For this week’s task I have to review Katharina Zinn’s article ‘Literacy in Pharaonic Egypt: orality and literacy between agency and memory (2018)’ in 250 words. I include her abstract below:

“The article presents a new conceptual framework for understanding literacy in ancient civilisations to conceptualise ‘literacy’ more broadly as a cultural and social practice. For this it is necessary to focus on the complex relationship between orality and writing, accentuate the materiality of writing as well as questions of agency and acknowledge the social role of texts and writing as part of Egyptian memory culture.” Accessed via Academia (08/12/2019)


Citing UNESCO standards, Zinn helps to change the understanding of what Literacy is: “According to UNESCO, four theoretical understandings of literacy can be differentiated: literacy as an autonomous set of skills, as applied, practised and situated, literacy as a learning process and finally, literacy as text” (Zinn (2018) 69). This modern starting points allowed Zinn to delve into an argument that redefined what literacy can be; mainly that the oral and visual power of literacy need to be considered. The UNESCO standards also ground the research, showing that even today the concept of literacy is still incredibly nuanced and not at all binary.

The idea of ‘collective-literacy’, that the oral and visual aspects of literature are consumed by the majority, is interesting as it gives new insight into how the Egyptian consumed the material that surrounded them in their day to day lives.
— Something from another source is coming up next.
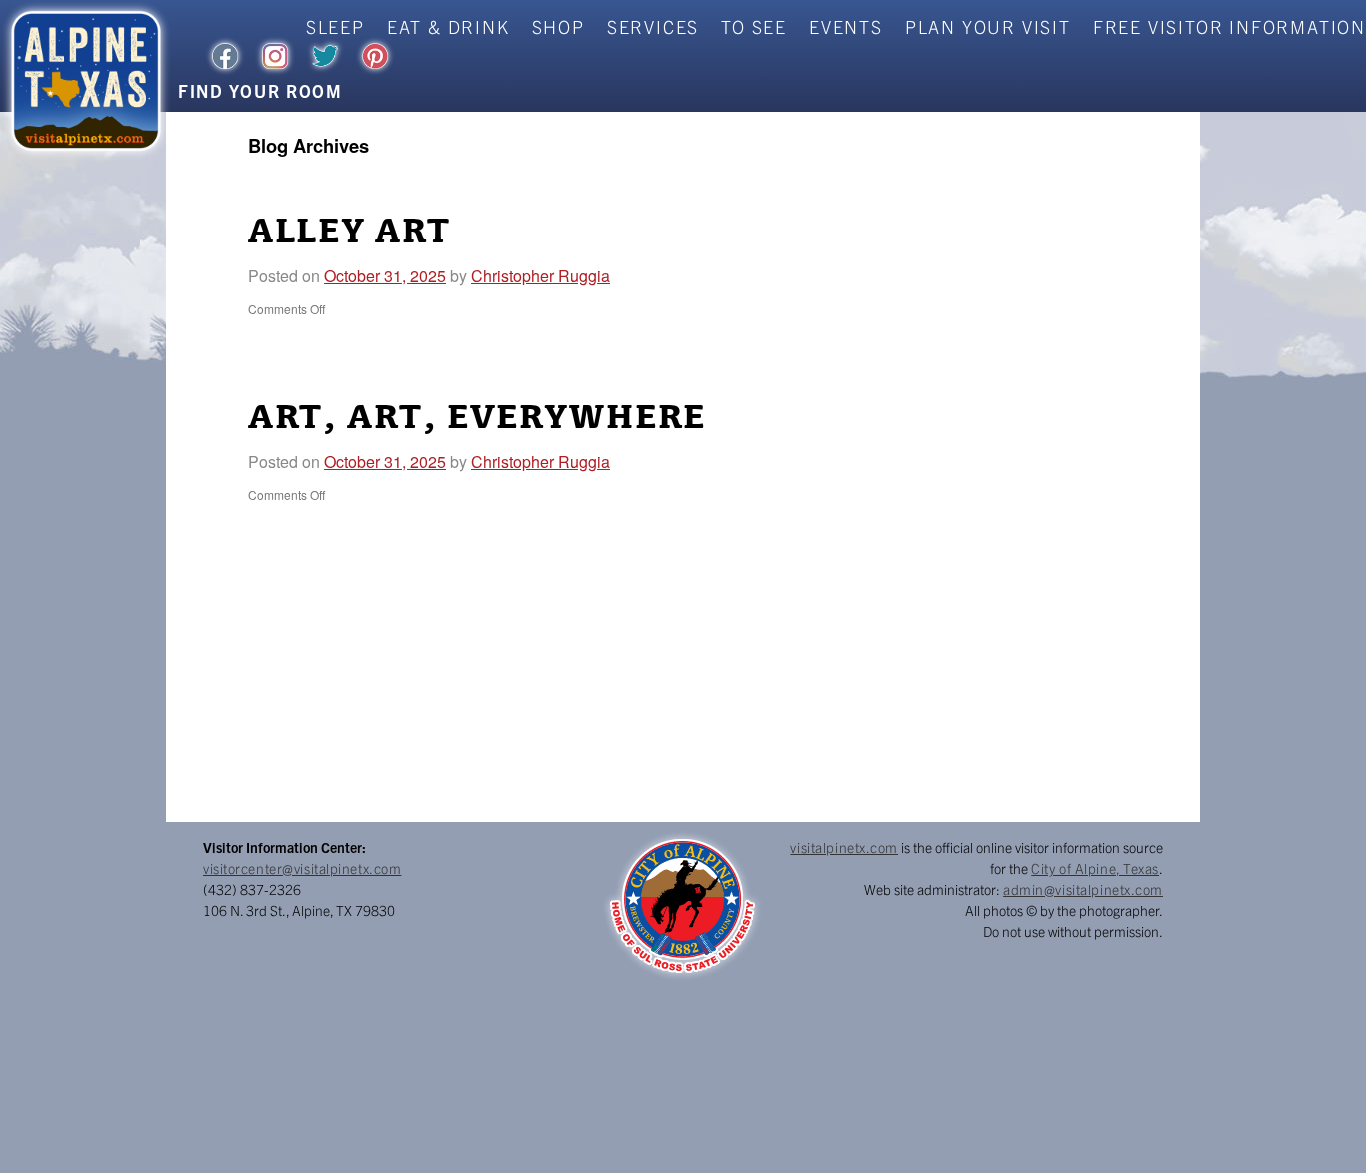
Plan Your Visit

Zinn suggests that this aspect of literacy helped to create a unified identity built around the myths and ideology that are conveyed to them.
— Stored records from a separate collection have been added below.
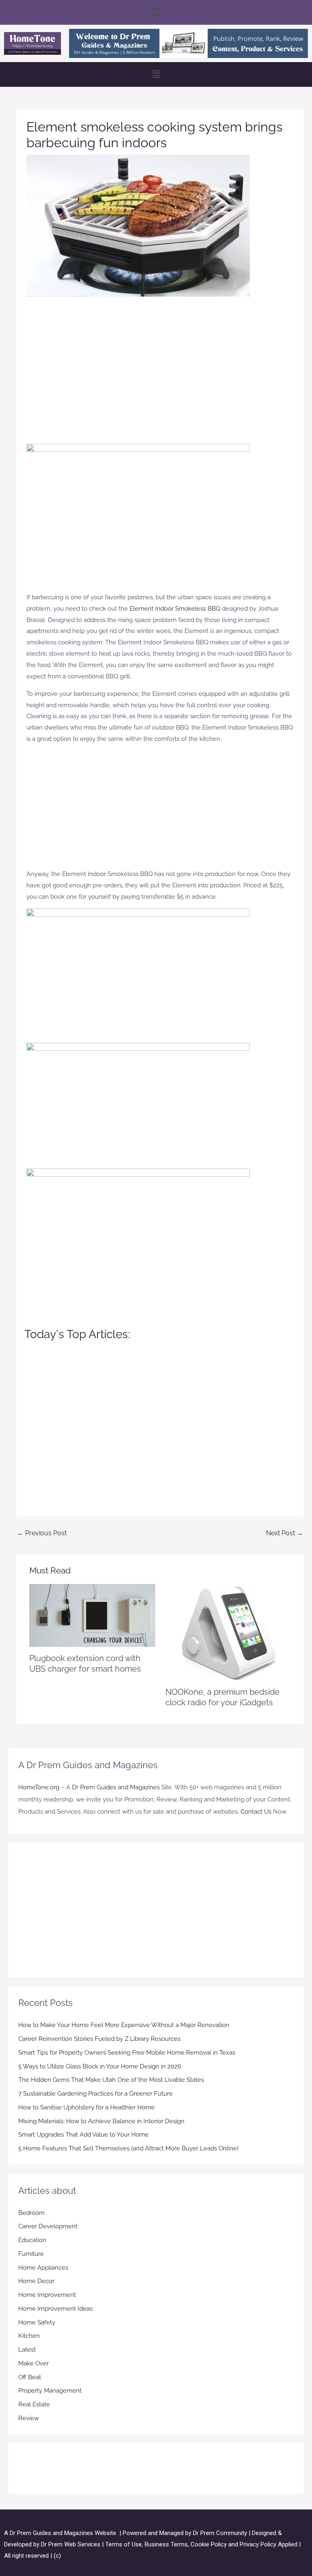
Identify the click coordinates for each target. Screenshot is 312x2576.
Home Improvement (47, 2294)
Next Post (284, 1533)
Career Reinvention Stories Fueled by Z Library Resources (99, 2038)
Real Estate (34, 2404)
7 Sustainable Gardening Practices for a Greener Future (95, 2093)
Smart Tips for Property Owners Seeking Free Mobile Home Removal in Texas (126, 2052)
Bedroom (31, 2213)
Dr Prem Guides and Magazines (116, 1787)
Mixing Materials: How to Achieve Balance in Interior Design (101, 2121)
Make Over (33, 2363)
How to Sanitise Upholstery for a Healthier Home (86, 2107)
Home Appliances (43, 2267)
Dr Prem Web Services (70, 2544)
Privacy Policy (258, 2544)
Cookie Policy (209, 2544)
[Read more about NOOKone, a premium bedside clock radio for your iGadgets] (228, 1632)
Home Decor (36, 2281)
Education (32, 2240)
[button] (156, 12)
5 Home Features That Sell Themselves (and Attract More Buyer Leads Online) (128, 2148)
Thinking about literacy in Roman Britain, with the use of abbreviated Latin and spelling mistakes by stonemasons, approaches that challenge binary literacy are important. The Romano-British example showing that not understanding full words doesn’t mean you don’t understand the whole message presented.

I believe Zinn’s approach is really interesting, but due to the jargon making the text clunky to read, further research and publication is needed to make this topic clearer to general readers.